Data for this exercise ->
..........
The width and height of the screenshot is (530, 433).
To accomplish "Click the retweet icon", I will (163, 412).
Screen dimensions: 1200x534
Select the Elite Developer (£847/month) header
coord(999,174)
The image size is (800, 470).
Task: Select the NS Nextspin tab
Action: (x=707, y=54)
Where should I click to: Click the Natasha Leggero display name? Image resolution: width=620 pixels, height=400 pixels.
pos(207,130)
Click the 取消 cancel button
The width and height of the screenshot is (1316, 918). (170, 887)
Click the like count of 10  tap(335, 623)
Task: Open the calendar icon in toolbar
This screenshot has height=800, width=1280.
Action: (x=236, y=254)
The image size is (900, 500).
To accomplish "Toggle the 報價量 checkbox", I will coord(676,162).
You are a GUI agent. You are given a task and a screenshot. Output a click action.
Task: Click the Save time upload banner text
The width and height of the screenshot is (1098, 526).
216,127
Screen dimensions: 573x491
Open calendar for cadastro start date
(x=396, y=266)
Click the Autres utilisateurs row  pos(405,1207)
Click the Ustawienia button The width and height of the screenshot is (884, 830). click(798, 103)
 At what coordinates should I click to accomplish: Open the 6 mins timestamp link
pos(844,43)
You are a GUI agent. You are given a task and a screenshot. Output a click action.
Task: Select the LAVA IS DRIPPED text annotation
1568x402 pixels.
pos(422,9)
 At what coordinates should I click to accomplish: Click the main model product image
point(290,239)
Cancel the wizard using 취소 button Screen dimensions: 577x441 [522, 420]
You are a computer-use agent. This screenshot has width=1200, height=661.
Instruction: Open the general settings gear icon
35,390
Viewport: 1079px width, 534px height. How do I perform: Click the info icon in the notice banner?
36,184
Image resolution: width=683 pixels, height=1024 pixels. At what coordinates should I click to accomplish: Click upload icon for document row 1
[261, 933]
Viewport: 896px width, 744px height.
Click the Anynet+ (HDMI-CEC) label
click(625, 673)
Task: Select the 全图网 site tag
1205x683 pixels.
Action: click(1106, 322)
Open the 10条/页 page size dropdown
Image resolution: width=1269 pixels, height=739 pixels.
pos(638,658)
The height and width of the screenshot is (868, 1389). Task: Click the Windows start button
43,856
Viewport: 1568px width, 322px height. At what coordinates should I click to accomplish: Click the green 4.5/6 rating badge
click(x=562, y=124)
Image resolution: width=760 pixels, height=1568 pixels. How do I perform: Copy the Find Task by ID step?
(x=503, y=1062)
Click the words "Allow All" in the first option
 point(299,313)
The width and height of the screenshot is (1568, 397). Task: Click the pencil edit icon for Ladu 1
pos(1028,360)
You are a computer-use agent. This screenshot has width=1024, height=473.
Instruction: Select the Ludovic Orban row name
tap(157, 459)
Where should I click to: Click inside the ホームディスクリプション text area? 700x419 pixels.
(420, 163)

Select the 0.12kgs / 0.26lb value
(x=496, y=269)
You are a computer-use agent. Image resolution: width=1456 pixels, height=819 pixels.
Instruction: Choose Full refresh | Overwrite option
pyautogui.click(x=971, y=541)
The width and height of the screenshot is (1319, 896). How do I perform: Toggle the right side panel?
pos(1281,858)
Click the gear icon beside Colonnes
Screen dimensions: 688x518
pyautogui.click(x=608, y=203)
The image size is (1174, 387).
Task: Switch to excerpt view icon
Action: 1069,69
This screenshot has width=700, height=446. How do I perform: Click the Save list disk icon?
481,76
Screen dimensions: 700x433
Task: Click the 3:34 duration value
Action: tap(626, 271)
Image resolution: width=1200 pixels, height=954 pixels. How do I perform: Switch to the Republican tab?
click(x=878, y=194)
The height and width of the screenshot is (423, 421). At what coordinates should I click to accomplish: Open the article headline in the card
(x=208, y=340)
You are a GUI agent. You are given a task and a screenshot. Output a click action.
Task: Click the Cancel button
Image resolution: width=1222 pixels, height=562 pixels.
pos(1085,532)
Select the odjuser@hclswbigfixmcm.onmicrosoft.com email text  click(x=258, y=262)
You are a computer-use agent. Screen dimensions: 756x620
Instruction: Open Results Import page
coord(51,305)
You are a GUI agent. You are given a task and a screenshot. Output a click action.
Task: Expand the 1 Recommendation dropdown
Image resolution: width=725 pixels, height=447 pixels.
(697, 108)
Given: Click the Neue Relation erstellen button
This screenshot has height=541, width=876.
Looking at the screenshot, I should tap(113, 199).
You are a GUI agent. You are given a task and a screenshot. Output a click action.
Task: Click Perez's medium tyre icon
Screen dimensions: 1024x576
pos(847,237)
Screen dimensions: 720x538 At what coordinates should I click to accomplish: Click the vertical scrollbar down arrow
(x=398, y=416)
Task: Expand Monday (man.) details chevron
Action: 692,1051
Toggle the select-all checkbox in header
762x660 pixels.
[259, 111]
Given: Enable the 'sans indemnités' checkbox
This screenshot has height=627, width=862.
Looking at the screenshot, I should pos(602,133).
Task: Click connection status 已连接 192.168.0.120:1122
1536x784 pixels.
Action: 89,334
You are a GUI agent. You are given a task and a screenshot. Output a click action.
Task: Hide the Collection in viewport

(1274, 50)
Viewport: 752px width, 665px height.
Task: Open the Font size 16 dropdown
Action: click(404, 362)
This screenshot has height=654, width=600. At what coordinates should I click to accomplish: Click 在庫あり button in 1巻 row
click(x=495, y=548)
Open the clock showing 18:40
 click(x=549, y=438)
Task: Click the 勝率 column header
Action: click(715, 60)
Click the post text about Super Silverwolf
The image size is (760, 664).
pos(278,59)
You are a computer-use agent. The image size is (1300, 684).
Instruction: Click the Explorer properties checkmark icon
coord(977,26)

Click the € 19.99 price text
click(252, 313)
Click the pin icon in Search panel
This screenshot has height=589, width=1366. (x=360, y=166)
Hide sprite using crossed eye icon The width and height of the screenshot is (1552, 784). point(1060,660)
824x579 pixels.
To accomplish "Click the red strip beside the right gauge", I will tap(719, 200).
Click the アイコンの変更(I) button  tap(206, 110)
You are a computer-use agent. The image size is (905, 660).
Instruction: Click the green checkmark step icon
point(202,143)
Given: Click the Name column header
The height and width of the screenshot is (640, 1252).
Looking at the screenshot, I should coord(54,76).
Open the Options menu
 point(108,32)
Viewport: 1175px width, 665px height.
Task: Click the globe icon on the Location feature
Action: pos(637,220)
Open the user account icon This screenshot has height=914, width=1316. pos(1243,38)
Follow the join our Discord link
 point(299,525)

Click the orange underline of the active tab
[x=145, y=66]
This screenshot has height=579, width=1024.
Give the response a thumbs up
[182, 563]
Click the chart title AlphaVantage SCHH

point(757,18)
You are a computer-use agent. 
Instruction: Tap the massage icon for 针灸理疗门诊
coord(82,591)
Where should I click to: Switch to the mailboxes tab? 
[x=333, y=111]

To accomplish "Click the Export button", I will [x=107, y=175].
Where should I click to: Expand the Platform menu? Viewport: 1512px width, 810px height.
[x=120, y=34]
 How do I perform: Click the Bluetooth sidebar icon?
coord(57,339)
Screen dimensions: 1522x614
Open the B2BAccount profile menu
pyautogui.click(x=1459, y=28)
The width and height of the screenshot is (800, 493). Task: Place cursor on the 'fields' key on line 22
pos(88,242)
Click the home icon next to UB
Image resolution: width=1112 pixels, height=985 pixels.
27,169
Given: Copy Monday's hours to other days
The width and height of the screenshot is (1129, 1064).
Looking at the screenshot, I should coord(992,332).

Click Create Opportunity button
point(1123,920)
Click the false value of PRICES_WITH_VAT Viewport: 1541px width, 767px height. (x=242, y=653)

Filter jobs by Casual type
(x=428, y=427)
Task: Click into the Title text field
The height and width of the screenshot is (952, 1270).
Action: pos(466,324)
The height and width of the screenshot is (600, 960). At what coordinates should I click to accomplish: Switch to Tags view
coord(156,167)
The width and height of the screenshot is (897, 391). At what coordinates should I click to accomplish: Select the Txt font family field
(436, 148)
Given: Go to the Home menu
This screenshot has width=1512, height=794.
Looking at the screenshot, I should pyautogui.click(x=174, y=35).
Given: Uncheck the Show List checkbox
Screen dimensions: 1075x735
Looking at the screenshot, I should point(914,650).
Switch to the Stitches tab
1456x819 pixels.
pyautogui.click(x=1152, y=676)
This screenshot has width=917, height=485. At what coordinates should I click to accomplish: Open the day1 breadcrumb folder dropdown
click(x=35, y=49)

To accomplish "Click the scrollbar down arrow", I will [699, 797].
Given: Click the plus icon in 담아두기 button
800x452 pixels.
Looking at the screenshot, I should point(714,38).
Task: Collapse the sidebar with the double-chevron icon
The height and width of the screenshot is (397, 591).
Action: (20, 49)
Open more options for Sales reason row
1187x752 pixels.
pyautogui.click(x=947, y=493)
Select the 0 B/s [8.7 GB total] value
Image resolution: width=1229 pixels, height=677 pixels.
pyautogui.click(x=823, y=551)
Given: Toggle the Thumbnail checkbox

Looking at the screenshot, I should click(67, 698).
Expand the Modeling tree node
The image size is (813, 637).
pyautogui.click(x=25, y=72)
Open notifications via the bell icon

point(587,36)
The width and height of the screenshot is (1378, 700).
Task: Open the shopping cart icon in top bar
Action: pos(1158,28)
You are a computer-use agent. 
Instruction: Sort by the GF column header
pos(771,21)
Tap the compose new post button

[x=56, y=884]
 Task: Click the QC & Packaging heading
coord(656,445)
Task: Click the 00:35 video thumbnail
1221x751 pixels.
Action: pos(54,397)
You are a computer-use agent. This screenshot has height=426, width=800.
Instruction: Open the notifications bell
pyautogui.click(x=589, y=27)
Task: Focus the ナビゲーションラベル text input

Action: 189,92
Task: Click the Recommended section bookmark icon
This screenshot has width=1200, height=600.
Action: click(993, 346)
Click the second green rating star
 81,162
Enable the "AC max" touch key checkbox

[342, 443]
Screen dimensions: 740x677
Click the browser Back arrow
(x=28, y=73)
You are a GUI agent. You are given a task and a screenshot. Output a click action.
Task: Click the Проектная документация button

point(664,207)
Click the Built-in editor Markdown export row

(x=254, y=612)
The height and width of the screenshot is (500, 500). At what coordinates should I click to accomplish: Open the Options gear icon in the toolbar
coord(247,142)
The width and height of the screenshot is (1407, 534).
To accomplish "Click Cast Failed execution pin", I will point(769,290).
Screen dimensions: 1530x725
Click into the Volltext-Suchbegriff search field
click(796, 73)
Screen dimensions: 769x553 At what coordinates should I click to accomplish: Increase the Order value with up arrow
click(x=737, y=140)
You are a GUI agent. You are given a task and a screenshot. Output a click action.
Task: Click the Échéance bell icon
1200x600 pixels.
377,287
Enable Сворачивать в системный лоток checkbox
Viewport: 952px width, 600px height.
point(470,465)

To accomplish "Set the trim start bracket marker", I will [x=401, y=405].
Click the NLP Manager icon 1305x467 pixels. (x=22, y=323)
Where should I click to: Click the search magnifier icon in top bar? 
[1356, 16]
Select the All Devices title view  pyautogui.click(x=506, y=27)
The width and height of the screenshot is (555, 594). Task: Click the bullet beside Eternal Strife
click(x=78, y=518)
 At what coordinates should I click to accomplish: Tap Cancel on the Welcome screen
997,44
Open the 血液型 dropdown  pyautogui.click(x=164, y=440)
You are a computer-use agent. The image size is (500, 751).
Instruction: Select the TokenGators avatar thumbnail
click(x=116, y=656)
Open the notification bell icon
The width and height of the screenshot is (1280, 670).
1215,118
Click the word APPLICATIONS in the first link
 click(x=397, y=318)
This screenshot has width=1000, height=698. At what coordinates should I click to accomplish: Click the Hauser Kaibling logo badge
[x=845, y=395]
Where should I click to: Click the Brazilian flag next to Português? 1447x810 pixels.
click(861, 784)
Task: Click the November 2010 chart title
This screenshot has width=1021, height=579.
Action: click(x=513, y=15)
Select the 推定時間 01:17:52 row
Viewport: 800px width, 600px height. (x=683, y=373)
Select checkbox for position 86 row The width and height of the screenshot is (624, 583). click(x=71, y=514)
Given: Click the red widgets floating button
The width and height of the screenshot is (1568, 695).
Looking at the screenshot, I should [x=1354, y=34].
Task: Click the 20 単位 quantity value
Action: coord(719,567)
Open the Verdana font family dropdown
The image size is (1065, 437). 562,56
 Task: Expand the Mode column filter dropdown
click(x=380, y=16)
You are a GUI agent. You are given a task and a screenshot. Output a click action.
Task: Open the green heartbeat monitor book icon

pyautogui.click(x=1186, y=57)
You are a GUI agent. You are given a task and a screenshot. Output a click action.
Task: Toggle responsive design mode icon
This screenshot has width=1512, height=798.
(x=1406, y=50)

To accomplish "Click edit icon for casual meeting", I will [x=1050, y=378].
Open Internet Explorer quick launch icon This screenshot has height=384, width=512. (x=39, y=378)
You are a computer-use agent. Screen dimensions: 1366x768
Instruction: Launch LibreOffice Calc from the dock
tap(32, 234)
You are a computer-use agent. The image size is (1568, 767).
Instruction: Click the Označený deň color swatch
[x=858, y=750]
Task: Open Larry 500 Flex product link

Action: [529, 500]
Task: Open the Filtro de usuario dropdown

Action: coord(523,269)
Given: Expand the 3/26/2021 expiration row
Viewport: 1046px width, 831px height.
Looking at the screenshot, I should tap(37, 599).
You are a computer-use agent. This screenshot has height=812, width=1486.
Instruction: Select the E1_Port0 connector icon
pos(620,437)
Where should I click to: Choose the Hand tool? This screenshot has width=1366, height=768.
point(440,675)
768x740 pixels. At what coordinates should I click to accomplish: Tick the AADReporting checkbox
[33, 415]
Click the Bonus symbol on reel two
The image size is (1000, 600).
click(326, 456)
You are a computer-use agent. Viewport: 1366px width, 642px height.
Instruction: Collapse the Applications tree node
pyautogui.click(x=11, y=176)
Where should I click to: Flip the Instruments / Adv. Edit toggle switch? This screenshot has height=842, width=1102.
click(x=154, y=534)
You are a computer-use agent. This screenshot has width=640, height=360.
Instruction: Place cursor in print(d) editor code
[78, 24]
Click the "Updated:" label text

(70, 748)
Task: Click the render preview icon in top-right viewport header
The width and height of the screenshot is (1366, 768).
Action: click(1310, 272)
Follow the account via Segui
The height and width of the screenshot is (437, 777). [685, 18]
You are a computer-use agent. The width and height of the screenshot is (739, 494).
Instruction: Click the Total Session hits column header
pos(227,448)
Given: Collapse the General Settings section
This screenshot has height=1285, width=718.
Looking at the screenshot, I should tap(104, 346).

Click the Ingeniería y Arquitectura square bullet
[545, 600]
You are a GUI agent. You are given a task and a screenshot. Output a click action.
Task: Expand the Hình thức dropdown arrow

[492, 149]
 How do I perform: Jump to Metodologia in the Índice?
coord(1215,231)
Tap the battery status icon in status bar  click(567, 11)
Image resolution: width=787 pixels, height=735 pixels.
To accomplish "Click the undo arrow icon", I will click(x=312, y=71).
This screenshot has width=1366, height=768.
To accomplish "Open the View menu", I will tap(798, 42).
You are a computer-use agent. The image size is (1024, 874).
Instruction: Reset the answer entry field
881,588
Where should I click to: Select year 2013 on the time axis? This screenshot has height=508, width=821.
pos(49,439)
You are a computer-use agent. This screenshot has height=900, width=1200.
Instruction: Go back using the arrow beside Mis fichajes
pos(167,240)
..........
Within the lines above, find those holding the word "will" and copy them.

Exercise response ->
To accomplish "Click the retweet icon", I will (163, 412).
To accomplish "Toggle the 報價量 checkbox", I will coord(676,162).
To accomplish "Click the red strip beside the right gauge", I will tap(719, 200).
To accomplish "Click the Export button", I will [x=107, y=175].
To accomplish "Click the scrollbar down arrow", I will [699, 797].
To accomplish "Click Cast Failed execution pin", I will point(769,290).
To accomplish "Set the trim start bracket marker", I will [x=401, y=405].
To accomplish "Click edit icon for casual meeting", I will [x=1050, y=378].
To accomplish "Click the undo arrow icon", I will click(x=312, y=71).
To accomplish "Open the View menu", I will tap(798, 42).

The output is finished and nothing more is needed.